“Cuento de Navidad”, por Isabel Viña.

Isabel Viña.

A lo lejos, justo en lo más alto de la calle, la niebla se hacía más espesa. El humo del brasero recién encendido se mezclaba con ella, sin  diferenciarse una cosa de la otra, eso sí, el olor del cisco era fácil de percibir. La mujer marroquí, Aamaal (nombre lleno de esperanzas, aspiraciones y deseos) salía de su casa y el olor del carbón vegetal llegó hasta ella, se alarmó de una forma efectiva y tranquila, ella conocía a sus vecinos, otras veces vio a Manuela, mujer de 89 años preparar la única forma que tenía para calentarse, las ascuas rojas del brasero. Se acercó a ella preocupada y la preguntó si necesitaba ayuda, ya que hace unos días, al agacharse, casi se la incendia el mandil.

Manuela la dijo que la dejara en paz, que no se acercara a ella, que no necesitaba a ninguna pordiosera extranjera, sucia, ladrona de trabajos de españoles. Aamaal agachó la cabeza, no quería complicaciones con nadie, al fin y al cabo, ella solo quería vivir y trabajar honradamente.

Manuela era una mujer solitaria, gruñona, triste. Tenía 2 hijos varones, los cuales no la visitaban apenas, la nochebuena la pasó sola, con su calor y sus dos gatos. Tenía la esperanza de que el último día del año sus hijos  se apenaran de ella, que se acordaran de la madre que les dio todo, incluida la vida, quedándose ella sin nada, solo con su brasero.

Aamaal, tenía 36 años, llegó a España desde Marruecos huyendo de la miseria, del miedo, ya que sólo por  el hecho de ser mujer, la vida era más difícil para ella. Era una mujer comprometida con los derechos humanos, periodista perseguida y apaleada solo por denunciar la verdad.

Caía la tarde y la niebla no levantó, el aire frío la movía repartiendo su espesez y su cencelleo por todos los rincones del pueblo. Las luces de Navidad que adornaban las calles, sobresalían de entre la niebla, y besaban suavemente el cielo con ráfagas de colores.

Amaneció el día 31 de diciembre, lo hizo con escarcha, el hielo se quedó en las cuestas, en los altozanos del campo castellano. Había jolgorio en el pueblo, se escuchaban las notas musicales por el centro, y entre esas melodías, el día se apagaba… anochecía.
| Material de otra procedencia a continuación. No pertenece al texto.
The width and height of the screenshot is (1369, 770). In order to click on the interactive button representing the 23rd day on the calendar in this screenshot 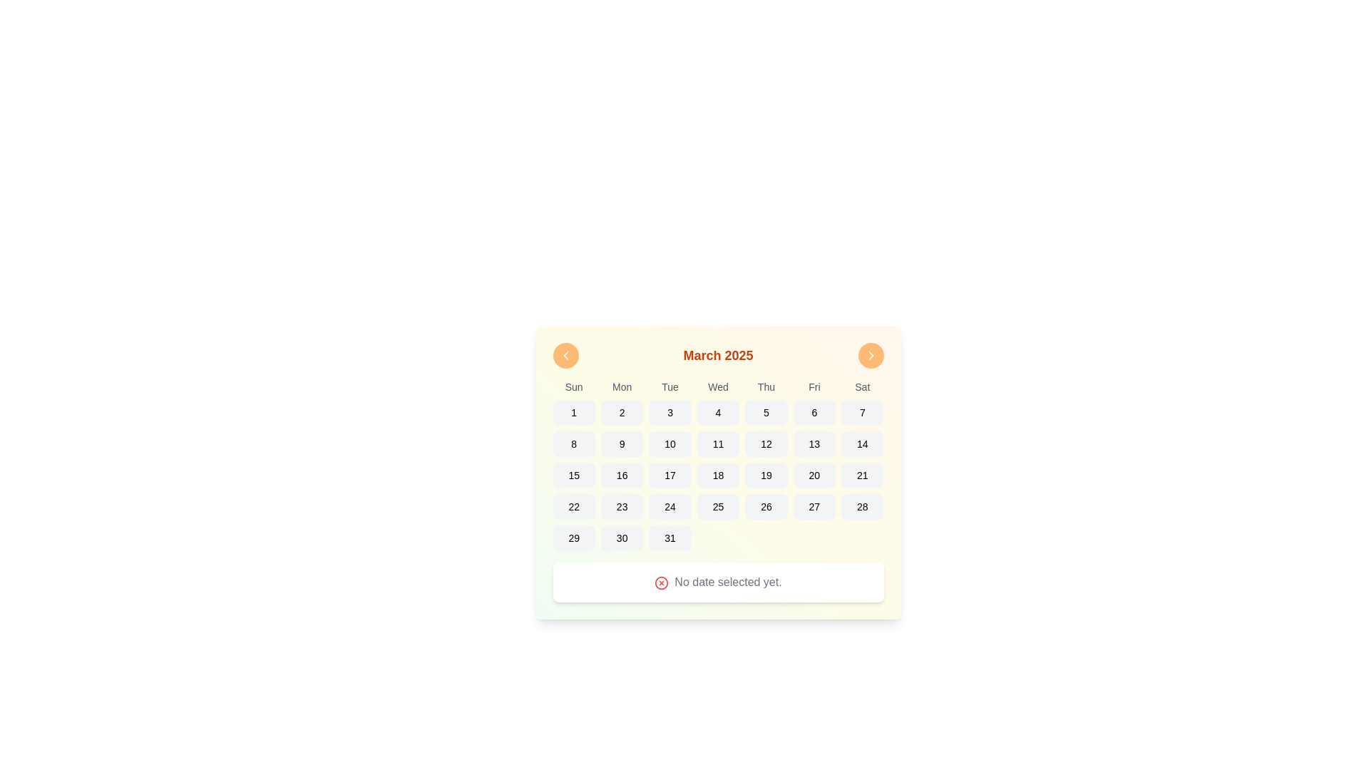, I will do `click(622, 505)`.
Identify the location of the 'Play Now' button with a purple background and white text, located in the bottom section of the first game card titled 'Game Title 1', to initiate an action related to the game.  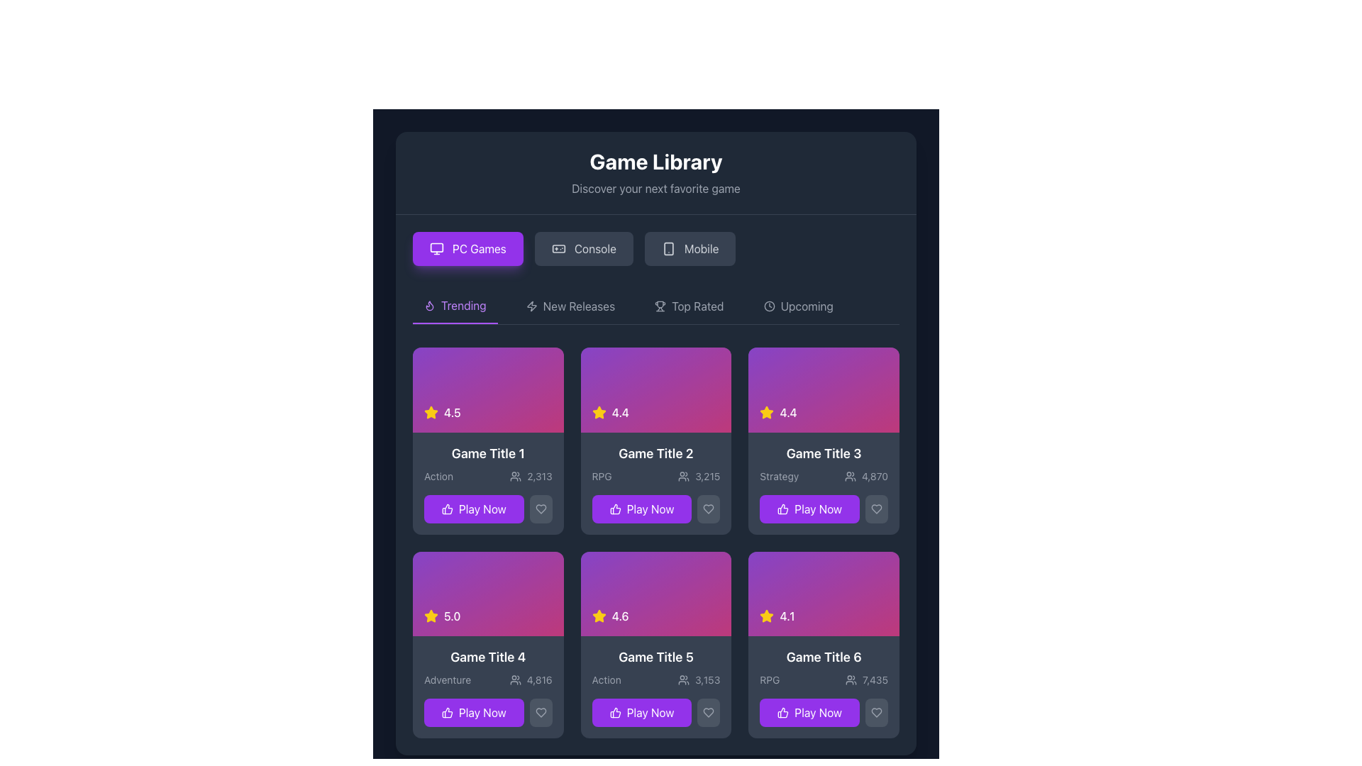
(487, 508).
En el barrio de Aamaal la noche era  tranquila. Tan solo se escuchaba la felicidad de los paisanos, que venían de tomar un vino previo a la cena; y en esa alegría, los sonidos de sus risas se escuchaban a través de los cristales del número 4, la casa de Aamaal.
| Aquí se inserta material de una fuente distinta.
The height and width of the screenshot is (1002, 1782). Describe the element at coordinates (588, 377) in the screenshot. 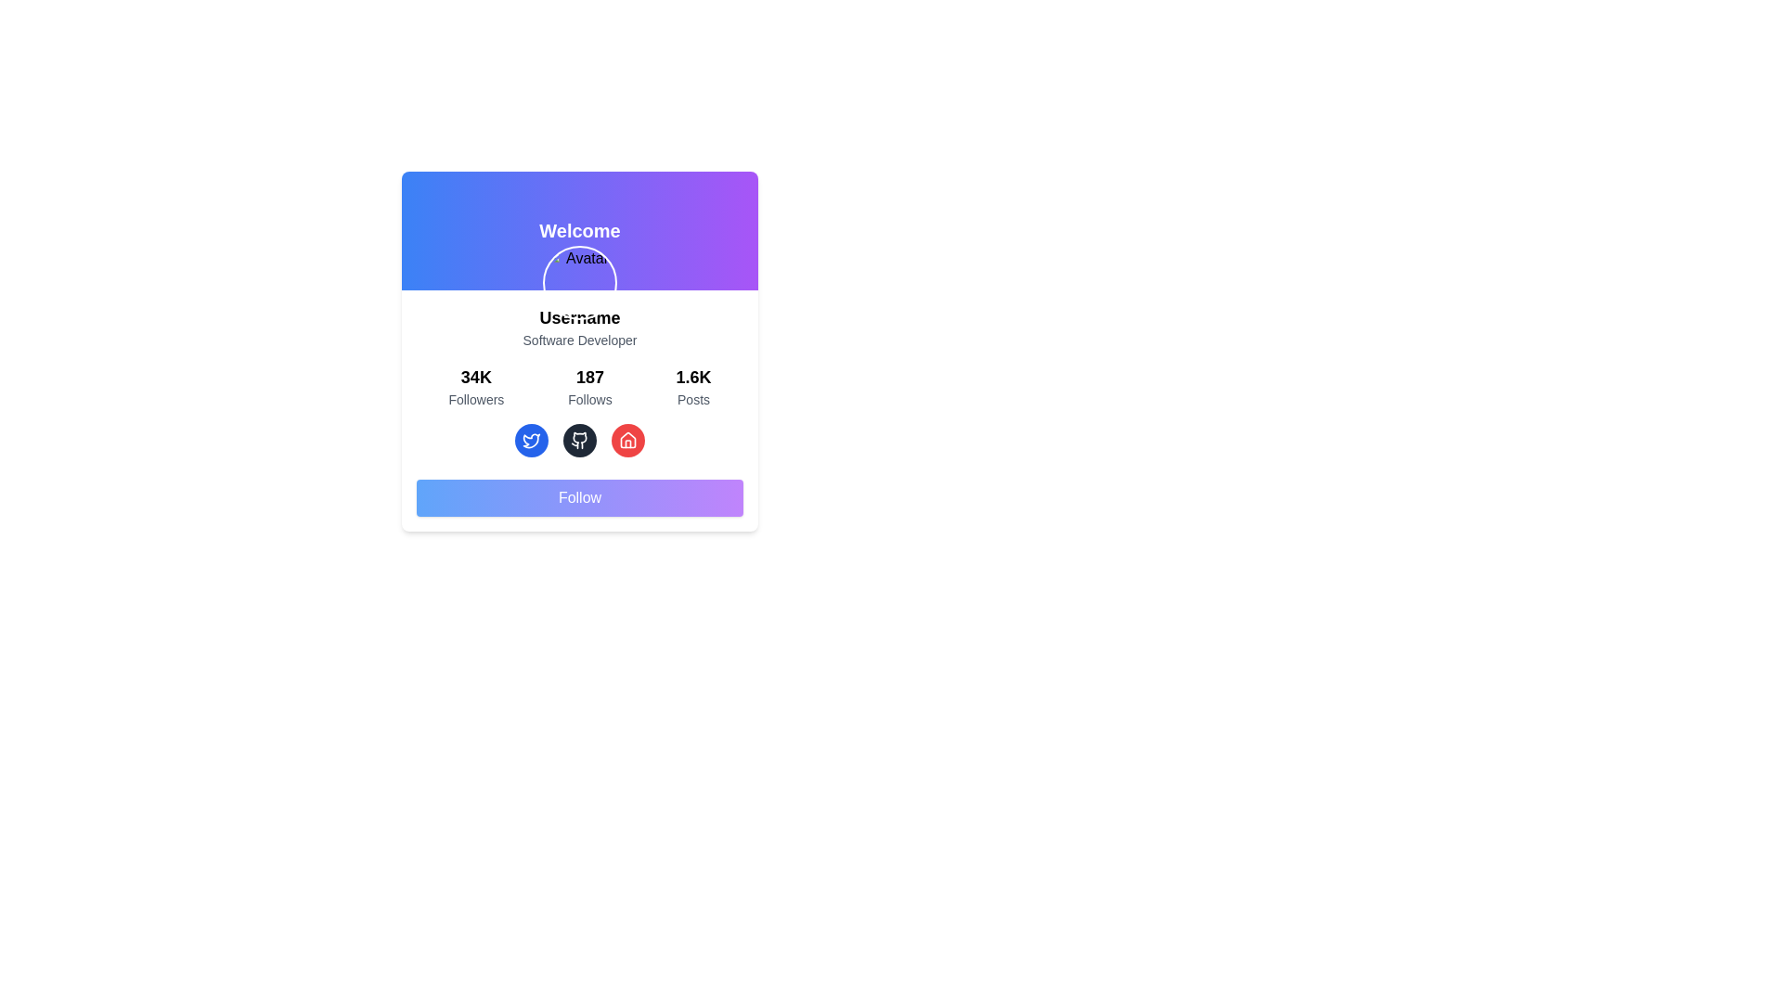

I see `the text display element showing '187 Follows', which is centrally located above the word 'Follows'` at that location.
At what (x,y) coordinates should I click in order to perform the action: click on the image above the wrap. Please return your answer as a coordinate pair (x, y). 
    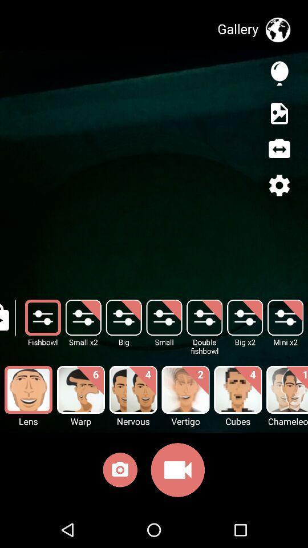
    Looking at the image, I should click on (80, 390).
Ella estaba sentada, a punto de cenar pegada a la ventana, sola. Se dio cuenta que en el número 8, en casa de Manuela, no llegaba nadie… nadie. Notó cómo salió uno de los gatos de la casa, maullando muy escandalosamente. Salió por una de las ventanas, donde la persiana rota dejaba vislumbrar un hueco mohoso y funesto.

Ella se levantó de su soledad  (pero también de su refugio), se acercó a la puerta de Manuela, llamó y nadie contestó. No era normal que no saliera, aun sabiendo que la despreciaría y  la humillaría. Dio un batacazo a la puerta, aun arriesgando su libertad (era migrante, la sospecha del robo era lo más posible), Manuela estaba adormilada, el cisco del brasero tuvo la culpa. Abrió las puertas y ventanas para que entrase el aire, el monóxido de carbono la estaba asfixiando. La cogió en brazos, la llevó a su casa, y la sentó en su silla (meterla en la cama sería un error, no se limpiarán las vías respiratorias adecuadamente).

Intentó darla aire fresco,  Manuela abrió los ojos y la miró. Aamaal sintió de repente golpes en la puerta, y acudió a la llamada. Abrió y un hombre, de unos 37 años, preguntó por  Manuela, era su madre y venía a buscarla. Preguntó si sabía dónde se encontraba, Aamaal dijo que no sabía nada.

Cerró la puerta tras de sí, llegó a la habitación, cerca de la ventana, Manuela despierta y con lágrimas en los ojos la dijo: “Aamaal, tengo frío” y esta puso la televisión, justo faltaban 2 minutos para las campanadas de fin de año. Aamaal recordó en esos minutos, los besos que no dio a su madre cuando salió huyendo de su país, abrazó a Manuela con fuerza, y ésta lloraba. Se dio cuenta del cariño, del respeto. Sonaban ya las doce de la noche, llegaba un  nuevo  año, con  proyectos e ilusiones nuevas y renovadas.